Między słowami. Recenzja serialu „Szōgun”

Karol Kućmierz

„Szōgun” to nie tylko epickie widowisko historyczne, ale też dramaturgiczny majstersztyk; podstawą rozwoju akcji staje się tu sztuka przekładu.

Coraz trudniej przewidzieć, jaki serial może zawładnąć wyobraźnią publiczności w danym momencie. Każdy rok przynosi zarówno murowane hity, jak i zupełne niespodzianki. „Szōgun” [2024–, FX], stworzony dla stacji FX przez Justina Marksa i Rachel Kondo, należy raczej do tych ostatnich. Mało kto się spodziewał, że nowa adaptacja powieści Jamesa Clavella z 1975 roku odbije się tak szerokim echem wśród widzów, o których uwagę walczy tak wiele tytułów i platform medialnych. Poprzednia ekranizacja „Szōguna”, wyprodukowana przez Paramount w latach osiemdziesiątch, z Richardem Chamberlainem i Toshiro Mifune w rolach głównych, nie zapisała się w kulturze popularnej na tyle wyraźnie i trwale, żeby teraz rzesze widzów ruszyły do oglądania nowej wersji, bazując wyłącznie na nostalgii i sentymencie do tego tytułu. Wszystko zatem pozostało w rękach twórców i ich oryginalnego podejścia do materiału źródłowego.

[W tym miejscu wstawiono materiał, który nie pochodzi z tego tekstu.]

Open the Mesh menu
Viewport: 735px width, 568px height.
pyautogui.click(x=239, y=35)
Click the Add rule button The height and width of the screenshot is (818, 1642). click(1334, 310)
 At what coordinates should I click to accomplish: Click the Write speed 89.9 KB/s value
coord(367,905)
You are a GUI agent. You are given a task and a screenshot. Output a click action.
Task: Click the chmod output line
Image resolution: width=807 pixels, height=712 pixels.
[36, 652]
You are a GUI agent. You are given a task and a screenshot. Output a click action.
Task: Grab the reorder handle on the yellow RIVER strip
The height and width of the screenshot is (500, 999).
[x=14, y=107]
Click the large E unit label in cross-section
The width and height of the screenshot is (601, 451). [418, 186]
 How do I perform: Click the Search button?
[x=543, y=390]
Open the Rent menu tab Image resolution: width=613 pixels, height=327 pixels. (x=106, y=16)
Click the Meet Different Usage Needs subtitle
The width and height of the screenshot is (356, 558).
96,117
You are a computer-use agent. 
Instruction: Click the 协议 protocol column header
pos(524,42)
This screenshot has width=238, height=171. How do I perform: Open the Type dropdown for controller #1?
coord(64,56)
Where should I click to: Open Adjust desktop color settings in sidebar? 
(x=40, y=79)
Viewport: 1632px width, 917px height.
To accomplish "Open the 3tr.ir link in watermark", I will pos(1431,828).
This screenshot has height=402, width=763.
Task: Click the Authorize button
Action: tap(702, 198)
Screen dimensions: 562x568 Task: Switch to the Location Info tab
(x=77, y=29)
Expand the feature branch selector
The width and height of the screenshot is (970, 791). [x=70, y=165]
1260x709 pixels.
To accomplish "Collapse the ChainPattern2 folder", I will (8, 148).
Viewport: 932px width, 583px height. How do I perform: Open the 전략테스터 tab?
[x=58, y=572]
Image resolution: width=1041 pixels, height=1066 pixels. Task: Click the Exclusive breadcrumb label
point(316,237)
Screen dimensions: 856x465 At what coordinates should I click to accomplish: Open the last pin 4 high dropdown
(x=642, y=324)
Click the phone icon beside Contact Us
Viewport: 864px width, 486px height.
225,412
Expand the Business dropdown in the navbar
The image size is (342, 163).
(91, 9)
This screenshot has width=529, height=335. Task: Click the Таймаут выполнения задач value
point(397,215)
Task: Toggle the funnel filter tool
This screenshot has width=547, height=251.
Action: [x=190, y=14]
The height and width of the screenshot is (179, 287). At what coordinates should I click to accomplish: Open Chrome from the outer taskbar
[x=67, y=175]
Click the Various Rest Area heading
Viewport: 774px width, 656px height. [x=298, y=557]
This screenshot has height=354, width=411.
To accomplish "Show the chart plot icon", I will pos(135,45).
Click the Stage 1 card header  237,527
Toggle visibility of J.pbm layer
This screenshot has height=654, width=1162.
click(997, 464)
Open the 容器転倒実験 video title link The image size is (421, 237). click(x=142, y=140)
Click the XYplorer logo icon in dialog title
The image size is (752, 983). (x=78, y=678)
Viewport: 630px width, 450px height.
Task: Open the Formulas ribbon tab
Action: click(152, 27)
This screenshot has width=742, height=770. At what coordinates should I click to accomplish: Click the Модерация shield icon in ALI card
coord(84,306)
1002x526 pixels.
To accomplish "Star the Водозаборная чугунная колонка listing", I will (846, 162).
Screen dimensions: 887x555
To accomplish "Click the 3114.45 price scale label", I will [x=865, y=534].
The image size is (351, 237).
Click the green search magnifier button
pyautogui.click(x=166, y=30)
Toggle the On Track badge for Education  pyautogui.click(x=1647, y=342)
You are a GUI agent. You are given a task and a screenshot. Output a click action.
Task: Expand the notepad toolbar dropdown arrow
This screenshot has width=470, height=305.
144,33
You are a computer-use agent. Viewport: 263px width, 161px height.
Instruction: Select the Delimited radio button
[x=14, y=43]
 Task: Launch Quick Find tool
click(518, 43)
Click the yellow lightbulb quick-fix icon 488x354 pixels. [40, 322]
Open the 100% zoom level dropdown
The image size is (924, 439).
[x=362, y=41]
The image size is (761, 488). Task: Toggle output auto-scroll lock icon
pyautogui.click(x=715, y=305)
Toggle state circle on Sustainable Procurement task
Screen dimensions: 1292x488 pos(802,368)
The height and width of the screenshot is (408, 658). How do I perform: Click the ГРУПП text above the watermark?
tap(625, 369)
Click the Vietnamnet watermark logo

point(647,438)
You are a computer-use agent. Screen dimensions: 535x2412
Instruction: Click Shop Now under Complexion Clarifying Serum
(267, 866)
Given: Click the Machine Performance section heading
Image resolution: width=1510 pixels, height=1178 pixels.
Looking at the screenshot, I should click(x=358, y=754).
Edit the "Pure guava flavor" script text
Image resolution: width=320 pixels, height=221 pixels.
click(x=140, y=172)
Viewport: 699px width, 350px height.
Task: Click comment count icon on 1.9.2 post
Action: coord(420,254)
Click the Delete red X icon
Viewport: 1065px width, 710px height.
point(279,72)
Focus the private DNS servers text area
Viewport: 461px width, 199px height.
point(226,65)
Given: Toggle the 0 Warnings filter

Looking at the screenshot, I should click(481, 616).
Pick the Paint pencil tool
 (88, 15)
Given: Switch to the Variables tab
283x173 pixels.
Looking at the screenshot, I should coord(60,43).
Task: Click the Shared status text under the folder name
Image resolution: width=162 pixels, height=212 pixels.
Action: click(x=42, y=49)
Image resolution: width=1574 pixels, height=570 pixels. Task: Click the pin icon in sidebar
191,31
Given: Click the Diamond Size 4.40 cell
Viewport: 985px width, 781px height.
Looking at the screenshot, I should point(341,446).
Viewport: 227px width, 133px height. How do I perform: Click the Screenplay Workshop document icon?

„Szōgun” w wersji Justina Marksa i Rachel Kondo to próba opowiedzenia epickiej historii w czasach, kiedy to określenie niemal całkowicie się zdewaluowało i rozmyło.

Karol Kućmierz

„Szōgun” w wersji Justina Marksa i Rachel Kondo to próba opowiedzenia epickiej historii w czasach, kiedy to określenie niemal całkowicie się zdewaluowało i rozmyło. Może się ono odnosić zarówno do rozmiarów budżetu, który przekłada się na widowiskowość audiowizualną, jak i do rozmachu samej historii, obejmującej wiele wątków, warstw czasowych czy postaci. Niezależnie od przyjętej definicji, „Szōgun” z pewnością plasuje się na tym samym spektrum, na którym możemy ustawić takie wielkoekranowe produkcje jak „Diuna: Część druga” [2024, reż. Denis Villeneuve] czy „Oppenheimer” [2023, reż. Christopher Nolan] oraz te przeznaczone do domowego użytku – jak „The Last of Us” [2023–, HBO Max czy „Ród smoka” [2022–, HBO Max]. Powierzchowne skojarzenie z „Grą o tron” [2011–2019, HBO] to zresztą refren, który przewija się przez wiele recenzji „Szōguna”.

Courtesy of FX Networks

„Szōgun” równie dobrze pasuje do układanki, którą tworzą seriale podejmujące rozmaite historie dotyczące Azji. Niemal równolegle z adaptacją Clavella mogliśmy oglądać znakomity drugi sezon „Tokyo Vice” [2022–, HBO Max], serialu opowiadającego o yakuzie i piszących o niej tokijskich dziennikarzach, rozgrywającego się pod koniec lat dziewięćdziesiątych. W ubiegłym roku dużą popularność zdobył serial „Beef” [2023–, Netflix], dotyczący współczesnych doświadczeń Amerykanów azjatyckiego pochodzenia. Warto także wspomnieć o ambitnym „Pachinko” [2022–, Apple TV+], zagłębiającym się w trudne relacje koreańsko-japońskie na przestrzeni kilku pokoleń (w tym serialu pojawiła się Anna Sawai, występująca teraz w „Szōgunie”).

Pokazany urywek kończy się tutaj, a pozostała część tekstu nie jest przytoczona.